Reflections on the 2012 California Conference on Library Instruction
Last Friday I attended the California Conference on Library Instruction. This one-day conference featured three presentations centered on the theme, “Embedded Librarians: Reaching People Where They Learn.” Cass Kvenild, Distance Learning Librarian at the University of Wyoming, spoke on best practices for embedded librarianship. She explored all the different ways librarians could embed themselves—particularly within the course itself. One of the biggest pointsI took from Cass’s presentation is that it is very important to clearly set expectations with the teaching faculty member that you are working when it comes to the issues such as assignments, grading, and the syllabus. This is definitely a lesson I have learned the hard way.
Joshua Vossler, Information Literacy/Reference Librarian at Coastal Carolina University, gave an incredibly entertaining and energetic presentation on creating instructional videos. He believes that learning is dependent on focused attention; therefore, the instructional videos we create need to be dynamic and humorous. Joshua provided a helpful list of best practices for creating instructional videos, such as “Use anything silly or weird, such as a chicken” and “Videos should be no longer than three minutes.” I highly recommend that you check out his videos here.
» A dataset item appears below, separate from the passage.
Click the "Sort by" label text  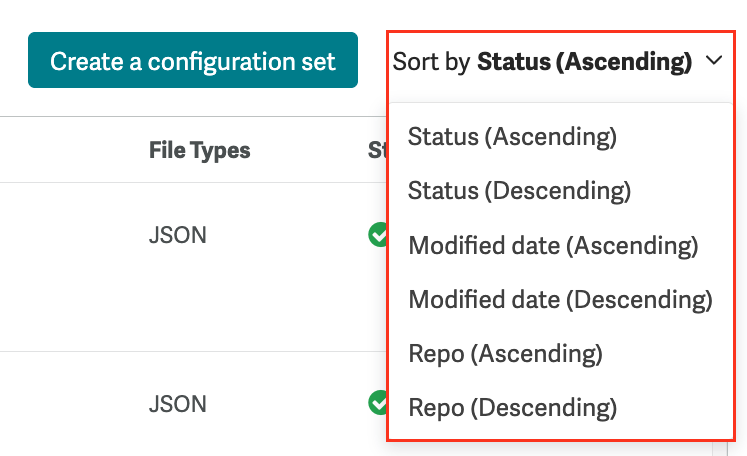(431, 62)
He has certainly inspired me to brainstorm ways I can infuse more humor into my own instructional video series.
Lastly, Michael Brewer, Team Leader for Instruction Services at the University of Arizona, gave a presentation entitled “The embedded library: How the University of Arizona Libraries are taking it to their users.” Michael described how his library worked with various campus partners to get a library widget embedded in the University’s course management system. Even if a course does not directly contain a library research component, students are linked to subject-specific guides within their course sites. At this point, more statistics need to be gathered and analyzed to determine the number of times the students click the library links. Nevertheless, Brewer believed that this was a successful project that more libraries should pursue.
There are thousands of ways librarians and libraries can be embedded. This coming academic year, our reference librarians are embarking on a project where we plan to embed ourselves where our students are. For example, I’m planning on holding office hours in the building where most of our music courses are taught. Are there any innovative and unusual ways your library is getting embedded?